Neben der geistigen Nahrung bietet Reims auch ein eher irdisches Vergnügen – Champagner. Obwohl viele Weinbauregionen in Frankreich Schaumweine herstellen, darf nur das sprudelnde Getränk aus dieser Region Champagner genannt werden. Während die alten Römer hier die ersten Trauben anpflanzten, wurde der Champagner erst im späten 17. Jahrhundert „erfunden“, und dann auch nur aus der Not heraus – das lokale Klima und der Boden brachten keine konkurrenzfähigen stillen Weine hervor.

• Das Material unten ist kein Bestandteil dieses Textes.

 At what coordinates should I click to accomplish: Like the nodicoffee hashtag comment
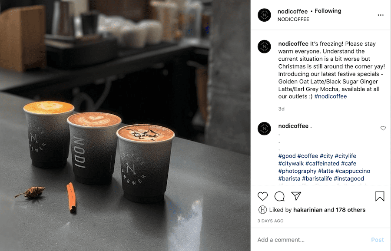pyautogui.click(x=383, y=128)
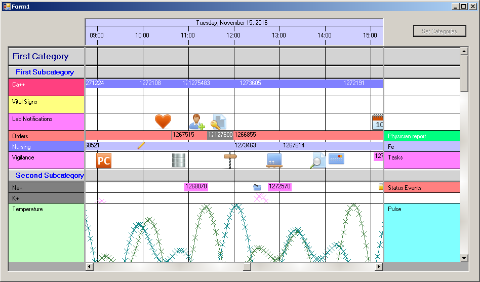Select the add-user icon in Lab Notifications
Viewport: 480px width, 282px height.
point(196,122)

Der Geschichte zufolge stolperte Dom Pérignon um 1700 im nahegelegenen Hautvillers nach langem Tüfteln mit der doppelten Gärung über den sprudelnden Genuss. An diesem glücklichen Tag rannte er durch die Abtei und rief: „Brüder, kommt schnell… ich trinke Sterne! Heute gilt das Ergebnis gemeinhin als der beste Schaumwein der Welt.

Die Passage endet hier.